EXERCISE: Exactly as they stand, set down the following records once more.

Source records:
*-*-*

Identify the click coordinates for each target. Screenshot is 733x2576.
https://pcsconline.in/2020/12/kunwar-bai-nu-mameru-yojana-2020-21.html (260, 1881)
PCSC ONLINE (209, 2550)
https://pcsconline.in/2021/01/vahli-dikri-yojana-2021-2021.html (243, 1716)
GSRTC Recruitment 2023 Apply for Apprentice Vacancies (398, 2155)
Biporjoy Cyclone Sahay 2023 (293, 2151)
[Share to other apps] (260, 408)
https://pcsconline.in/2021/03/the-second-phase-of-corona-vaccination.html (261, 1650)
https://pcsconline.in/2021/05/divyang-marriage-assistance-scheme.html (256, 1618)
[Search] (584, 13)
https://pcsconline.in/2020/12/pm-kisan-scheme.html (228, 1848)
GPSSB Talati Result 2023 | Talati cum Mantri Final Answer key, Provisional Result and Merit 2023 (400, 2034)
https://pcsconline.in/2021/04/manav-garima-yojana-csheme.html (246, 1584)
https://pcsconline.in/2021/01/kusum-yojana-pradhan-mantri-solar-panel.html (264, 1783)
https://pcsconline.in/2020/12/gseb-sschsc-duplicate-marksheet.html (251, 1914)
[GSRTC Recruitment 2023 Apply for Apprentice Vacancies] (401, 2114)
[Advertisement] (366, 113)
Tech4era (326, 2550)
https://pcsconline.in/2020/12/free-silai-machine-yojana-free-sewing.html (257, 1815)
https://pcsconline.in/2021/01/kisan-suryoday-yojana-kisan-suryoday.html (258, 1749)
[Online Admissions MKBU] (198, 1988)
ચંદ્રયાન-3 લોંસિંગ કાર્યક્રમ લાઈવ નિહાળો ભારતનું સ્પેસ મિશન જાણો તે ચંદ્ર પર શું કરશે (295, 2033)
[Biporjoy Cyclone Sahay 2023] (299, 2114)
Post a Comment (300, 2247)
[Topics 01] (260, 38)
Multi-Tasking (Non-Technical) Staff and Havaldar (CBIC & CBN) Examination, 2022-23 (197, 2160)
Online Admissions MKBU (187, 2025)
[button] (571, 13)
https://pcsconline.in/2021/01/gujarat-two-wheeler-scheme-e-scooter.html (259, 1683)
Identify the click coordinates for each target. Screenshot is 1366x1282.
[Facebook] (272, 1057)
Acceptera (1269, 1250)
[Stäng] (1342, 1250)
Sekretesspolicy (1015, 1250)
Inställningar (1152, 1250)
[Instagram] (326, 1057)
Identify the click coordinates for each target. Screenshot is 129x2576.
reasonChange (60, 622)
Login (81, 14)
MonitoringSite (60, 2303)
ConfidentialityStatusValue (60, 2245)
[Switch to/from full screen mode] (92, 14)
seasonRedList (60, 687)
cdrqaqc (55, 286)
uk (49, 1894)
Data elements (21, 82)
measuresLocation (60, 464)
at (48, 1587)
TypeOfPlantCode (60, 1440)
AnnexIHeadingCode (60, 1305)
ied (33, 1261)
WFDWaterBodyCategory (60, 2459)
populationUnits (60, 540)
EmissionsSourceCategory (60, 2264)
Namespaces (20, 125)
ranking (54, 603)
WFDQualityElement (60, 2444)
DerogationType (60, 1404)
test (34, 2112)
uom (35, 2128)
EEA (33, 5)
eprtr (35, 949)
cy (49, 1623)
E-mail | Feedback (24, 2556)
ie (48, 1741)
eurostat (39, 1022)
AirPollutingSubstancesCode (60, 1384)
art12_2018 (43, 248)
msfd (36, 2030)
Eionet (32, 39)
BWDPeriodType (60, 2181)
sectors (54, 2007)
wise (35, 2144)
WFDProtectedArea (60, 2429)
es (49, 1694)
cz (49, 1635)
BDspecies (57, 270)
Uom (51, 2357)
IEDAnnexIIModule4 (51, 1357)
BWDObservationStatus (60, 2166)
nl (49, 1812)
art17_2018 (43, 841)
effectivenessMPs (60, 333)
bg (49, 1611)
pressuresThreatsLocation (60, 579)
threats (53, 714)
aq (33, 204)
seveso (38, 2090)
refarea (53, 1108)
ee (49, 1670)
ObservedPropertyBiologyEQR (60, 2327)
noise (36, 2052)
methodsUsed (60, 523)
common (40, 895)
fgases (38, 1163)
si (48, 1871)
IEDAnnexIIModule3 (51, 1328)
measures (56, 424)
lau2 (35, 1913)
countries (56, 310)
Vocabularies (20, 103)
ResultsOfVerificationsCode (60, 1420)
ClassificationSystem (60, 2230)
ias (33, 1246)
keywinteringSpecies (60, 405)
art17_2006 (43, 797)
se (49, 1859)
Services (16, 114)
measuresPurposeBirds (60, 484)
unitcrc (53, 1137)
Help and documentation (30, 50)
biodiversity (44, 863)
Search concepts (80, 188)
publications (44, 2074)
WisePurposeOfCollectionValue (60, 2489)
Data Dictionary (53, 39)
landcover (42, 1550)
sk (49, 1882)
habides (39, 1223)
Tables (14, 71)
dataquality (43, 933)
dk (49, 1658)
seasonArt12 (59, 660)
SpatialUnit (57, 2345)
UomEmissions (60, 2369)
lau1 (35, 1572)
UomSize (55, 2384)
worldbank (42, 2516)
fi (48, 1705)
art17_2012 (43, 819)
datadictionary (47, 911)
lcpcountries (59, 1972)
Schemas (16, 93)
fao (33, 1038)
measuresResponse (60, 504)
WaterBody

*-*-*

COMPLETED EXERCISE:
Identify the click coordinates for each target. Screenshot is 733x2576.
https://pcsconline.in/2020/12/kunwar-bai-nu-mameru-yojana-2020-21.html (260, 1881)
PCSC ONLINE (209, 2550)
https://pcsconline.in/2021/01/vahli-dikri-yojana-2021-2021.html (243, 1716)
GSRTC Recruitment 2023 Apply for Apprentice Vacancies (398, 2155)
Biporjoy Cyclone Sahay 2023 (293, 2151)
[Share to other apps] (260, 408)
https://pcsconline.in/2021/03/the-second-phase-of-corona-vaccination.html (261, 1650)
https://pcsconline.in/2021/05/divyang-marriage-assistance-scheme.html (256, 1618)
[Search] (584, 13)
https://pcsconline.in/2020/12/pm-kisan-scheme.html (228, 1848)
GPSSB Talati Result 2023 | Talati cum Mantri Final Answer key, Provisional Result and Merit 2023 (400, 2034)
https://pcsconline.in/2021/04/manav-garima-yojana-csheme.html (246, 1584)
https://pcsconline.in/2021/01/kusum-yojana-pradhan-mantri-solar-panel.html (264, 1783)
https://pcsconline.in/2020/12/gseb-sschsc-duplicate-marksheet.html (251, 1914)
[GSRTC Recruitment 2023 Apply for Apprentice Vacancies] (401, 2114)
[Advertisement] (366, 113)
Tech4era (326, 2550)
https://pcsconline.in/2020/12/free-silai-machine-yojana-free-sewing.html (257, 1815)
https://pcsconline.in/2021/01/kisan-suryoday-yojana-kisan-suryoday.html (258, 1749)
[Online Admissions MKBU] (198, 1988)
ચંદ્રયાન-3 લોંસિંગ કાર્યક્રમ લાઈવ નિહાળો ભારતનું સ્પેસ મિશન જાણો તે ચંદ્ર પર શું કરશે (295, 2033)
[Biporjoy Cyclone Sahay 2023] (299, 2114)
Post a Comment (300, 2247)
[Topics 01] (260, 38)
Multi-Tasking (Non-Technical) Staff and Havaldar (CBIC & CBN) Examination, 2022-23 (197, 2160)
Online Admissions MKBU (187, 2025)
[button] (571, 13)
https://pcsconline.in/2021/01/gujarat-two-wheeler-scheme-e-scooter.html (259, 1683)
Identify the click coordinates for each target. Screenshot is 1366x1282.
[Facebook] (272, 1057)
Acceptera (1269, 1250)
[Stäng] (1342, 1250)
Sekretesspolicy (1015, 1250)
Inställningar (1152, 1250)
[Instagram] (326, 1057)
Identify the click coordinates for each target. Screenshot is 129x2576.
reasonChange (60, 622)
Login (81, 14)
MonitoringSite (60, 2303)
ConfidentialityStatusValue (60, 2245)
[Switch to/from full screen mode] (92, 14)
seasonRedList (60, 687)
cdrqaqc (55, 286)
uk (49, 1894)
Data elements (21, 82)
measuresLocation (60, 464)
at (48, 1587)
TypeOfPlantCode (60, 1440)
AnnexIHeadingCode (60, 1305)
ied (33, 1261)
WFDWaterBodyCategory (60, 2459)
populationUnits (60, 540)
EmissionsSourceCategory (60, 2264)
Namespaces (20, 125)
ranking (54, 603)
WFDQualityElement (60, 2444)
DerogationType (60, 1404)
test (34, 2112)
uom (35, 2128)
EEA (33, 5)
eprtr (35, 949)
cy (49, 1623)
E-mail | Feedback (24, 2556)
ie (48, 1741)
eurostat (39, 1022)
AirPollutingSubstancesCode (60, 1384)
art12_2018 (43, 248)
msfd (36, 2030)
Eionet (32, 39)
BWDPeriodType (60, 2181)
sectors (54, 2007)
wise (35, 2144)
WFDProtectedArea (60, 2429)
es (49, 1694)
cz (49, 1635)
BDspecies (57, 270)
Uom (51, 2357)
IEDAnnexIIModule4 (51, 1357)
BWDObservationStatus (60, 2166)
nl (49, 1812)
art17_2018 (43, 841)
effectivenessMPs (60, 333)
bg (49, 1611)
pressuresThreatsLocation (60, 579)
threats (53, 714)
aq (33, 204)
seveso (38, 2090)
refarea (53, 1108)
ee (49, 1670)
ObservedPropertyBiologyEQR (60, 2327)
noise (36, 2052)
methodsUsed (60, 523)
common (40, 895)
fgases (38, 1163)
si (48, 1871)
IEDAnnexIIModule3 (51, 1328)
measures (56, 424)
lau2 (35, 1913)
countries (56, 310)
Vocabularies (20, 103)
ResultsOfVerificationsCode (60, 1420)
ClassificationSystem (60, 2230)
ias (33, 1246)
keywinteringSpecies (60, 405)
art17_2006 (43, 797)
se (49, 1859)
Services (16, 114)
measuresPurposeBirds (60, 484)
unitcrc (53, 1137)
Help and documentation (30, 50)
biodiversity (44, 863)
Search concepts (80, 188)
publications (44, 2074)
WisePurposeOfCollectionValue (60, 2489)
Data Dictionary (53, 39)
landcover (42, 1550)
sk (49, 1882)
habides (39, 1223)
Tables (14, 71)
dataquality (43, 933)
dk (49, 1658)
seasonArt12 (59, 660)
SpatialUnit (57, 2345)
UomEmissions (60, 2369)
lau1 (35, 1572)
UomSize (55, 2384)
worldbank (42, 2516)
fi (48, 1705)
art17_2012 (43, 819)
datadictionary (47, 911)
lcpcountries (59, 1972)
Schemas (16, 93)
fao (33, 1038)
measuresResponse (60, 504)
WaterBody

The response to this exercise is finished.